Where and when
Sofia, Bulgaria – April 19th-21st, 2023
"The MCH23 Conference is an hybrid interdisciplinary workshop focused on applications of Computer Vision and Machine / Deep Learning techniques to heliophysics research and forecasting frameworks, as well on the integration of these techniques into modeling efforts of solar and heliospheric phenomena" [source: https://mosaiics.astro.bas.bg/]
"The main topics of the conference will be: applications of computer vision and machine learning to the modeling of the solar dynamo, solar activity (eruptions, explosions, high energy particles); space weather forecasting; magnetospheres (terrestrial and planetary) and ionospheres; new techniques and open source software applications; heliospheric radio emissions. – The workshop is hosted by the Institute of Astronomy with the National Astronomical Observatory at the BAS. The conference is part of the MOSAIICS project under the VIHREN national science programme" [source: https://mediabricks.bg/]

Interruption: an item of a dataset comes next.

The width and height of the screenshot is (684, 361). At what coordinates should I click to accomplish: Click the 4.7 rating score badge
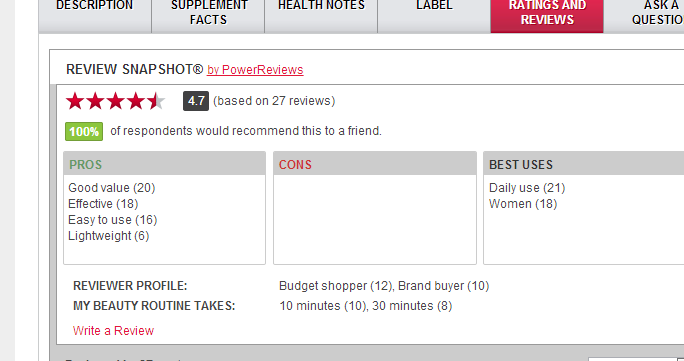click(x=196, y=101)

The MIDA group will take part in the conference with an invited talk:
Title: Artificial intelligence for space weather forecasting: data-driven and physics informed approaches in research and operational settings.
Speaker: M. Piana
Abstract: In my view, the usability of machine learning for space weather forecasting still poses the following three open issues: 1) Which is the most reliable way to quantitatively assess the prediction performances in the highly dynamical framework of heliophysics conditions? 2) Is the research-to-operation transition actually feasible by means of data-driven AI-based algorithms? And, eventually, 3) Can this transition be facilitated by encoding information provided by physical models into the computational procedures required for the training and optimization of the learning network schemes? Focusing on flares and coronal mass ejections forecasting, I will show that value-weighted skill scores are specifically appropriate for validating the prediction power of machine/deep learning algorithms, how the training procedure of neural networks can account for the part of the solar cycle progression when the prediction is requested, and to what extent deterministic propagation models and considerations about the physical dimension of data descriptors can be exploited to improve the forecasting power of machine learning.
Authors: Michele Piana, Sabrina Guastavino, Federico Benvenuto and Francesco Marchetti.